Another solution is to switch to a Bayesian perspective. Bayesian methods allow us to make direct statements about what we are really interested in – namely, the probability that there is some effect (general hypotheses), as well as the probability of the strength of that effect (specific hypotheses).
In short:
What we really want is the probability of hypotheses given our data (written as P(H | D) ), which we can obtain by applying Bayes rule.
What we get from a p-value is the probability of observing something as extreme or more than our data, under the null hypothesis ( written as P(x>=D | Ho) ). Isn’t that awkward? No wonder it is so commonly misrepresented.

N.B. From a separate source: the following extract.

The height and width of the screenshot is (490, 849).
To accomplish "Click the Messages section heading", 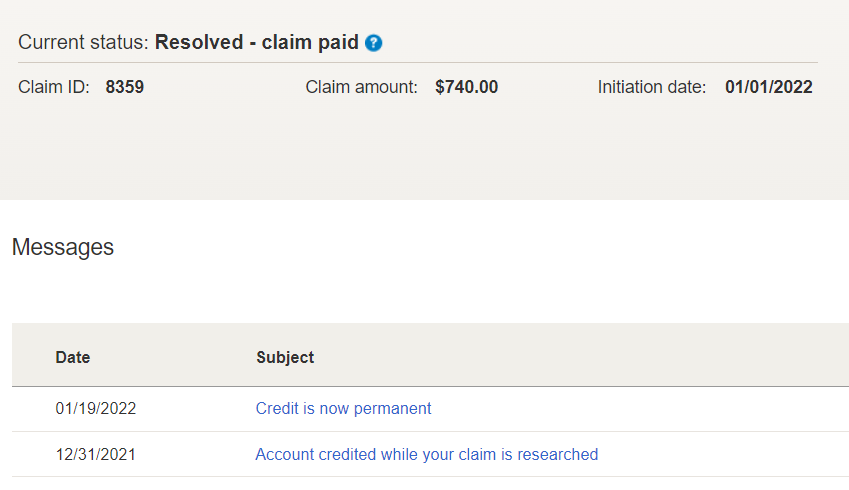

So, my word of caution is this: We have to remember that the p-value is only a statement of the likelihood of making an observation as extreme or more than your observation, if there is, in fact, no real effect present. We must be careful not to perform the tempting, but erroneous, logical inversion of using it to represent the probability that a hypothesis is, or is not true. An easy little catch phrase to remember this is:
“A lack of evidence for something is not a stack of evidence against it.”